Issues covered in the guidelines include how experts should deal with any conflicts of interest in relation to those who commission the report and “when and how an expert should use a specialist” when preparing a report.
The guidelines are aimed primarily at expert reports used for corporate transactions such as takeover bids. However, ASIC said that the regulatory guidance could also clarify how expert reports should be used in product disclosure statements.
… and expands core competencies
The financial services regulator has also finally released the fruits of its long-running project to rid the industry of bottom-of-the-barrel operators.
ASIC’s handbook, ‘Reference checking in the financial services industry’ was produced after consultation with other industry parties and Standards Australia in the so-called ‘Bad apples’ project.

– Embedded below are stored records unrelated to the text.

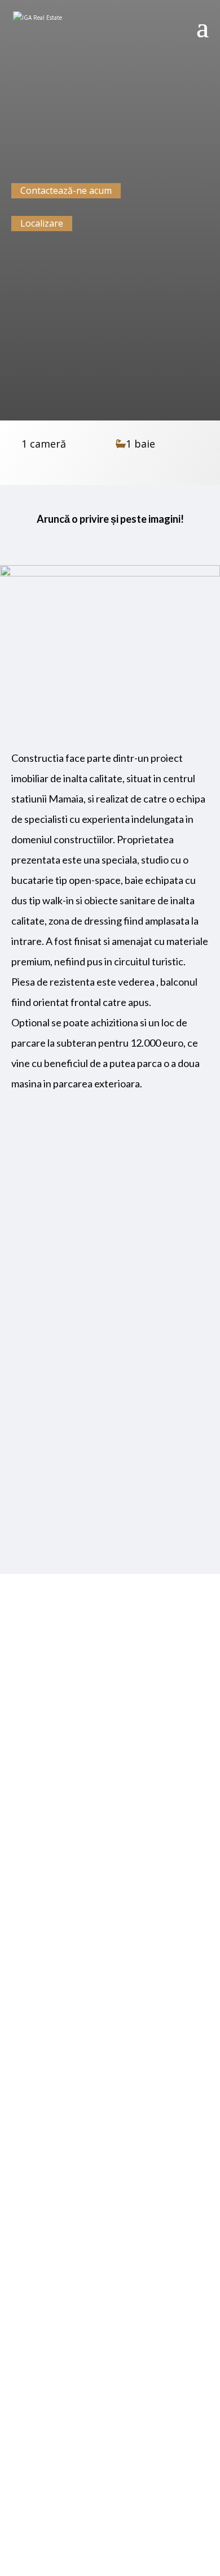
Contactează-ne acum (66, 190)
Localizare (41, 223)
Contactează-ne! (110, 2501)
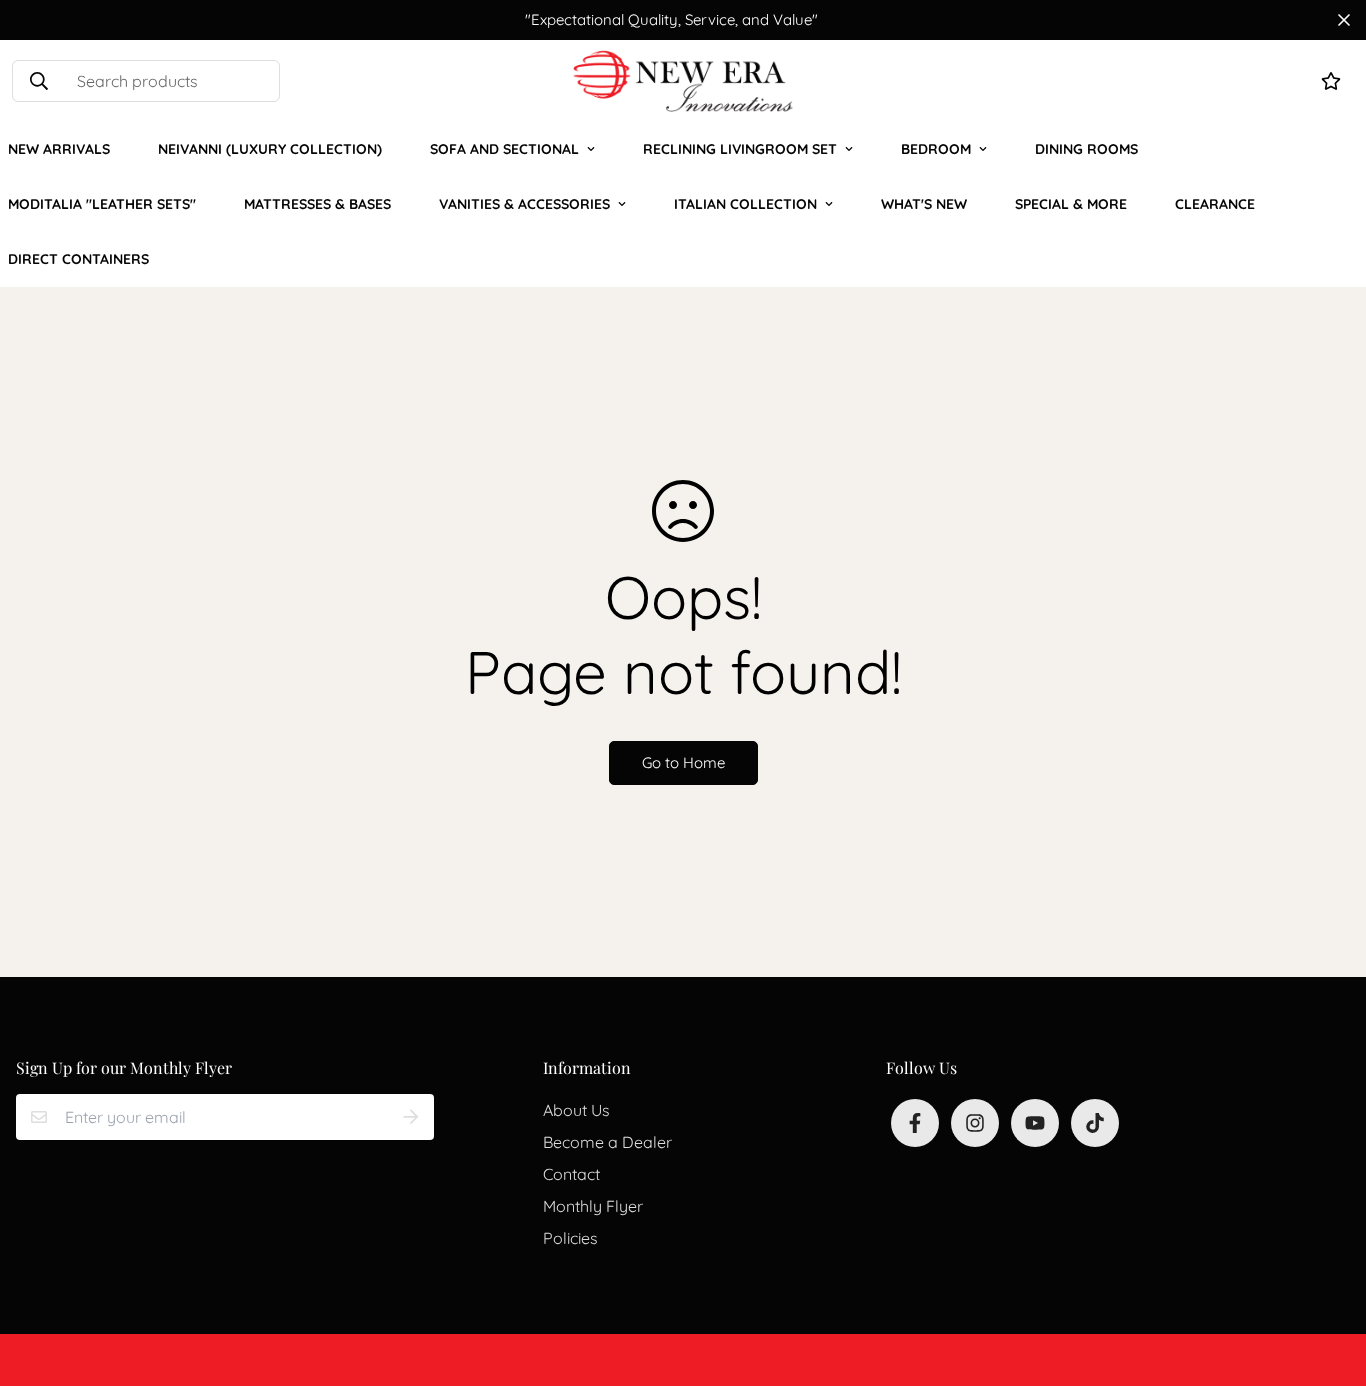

The handbook is intended to help employers screen out dodgy financial advisers and is based on more general reference-checking procedures for employers which Standards Australia published at the same time.
Tony D’Aloisio, ASIC chair, said one “irresponsible adviser” can instantly damage a reputable financial planning firm.
“ASIC is encouraging all employers to share this type of information so that dubious or dishonest conduct does not go undetected and so that we maintain consumer confidence in the financial services industry,” D’Aloisio said.
ASIC has also upgraded its website to include searches on information before the introduction of Financial Services Reform and provided links on reference-checking and to professional industry body sites.
The federal government has approved three state-based professional standards schemes for Australia’s two major accounting bodies, leading the way for a cap on liability claims against accountants.
Peter Dutton, Revenue Minister and Assistant Treasurer, said the professional standards schemes of CPA Australia (NSW) and the Institute of Chartered Accountants (WA and NSW) have been recognised under Commonwealth legislation.
Members of the professional schemes agree to introduce formal risk management practices such as ongoing education, transparent complaint procedures and a level of professional indemnity insurance. In return, scheme members will have their professional liability capped under state and federal legislation (once approved by the Commonwealth government).
“The overarching aim of professional standards schemes and liability caps is to maintain affordable levels of professional indemnity insurance, as well as improve professional standards and consumer protection,” Dutton said.
CPA Australia said it should have schemes approved in all states shortly. The accountancy body also said the liability cap would apply to financial planning members who were authorised representatives but not to Financial Service Licensees.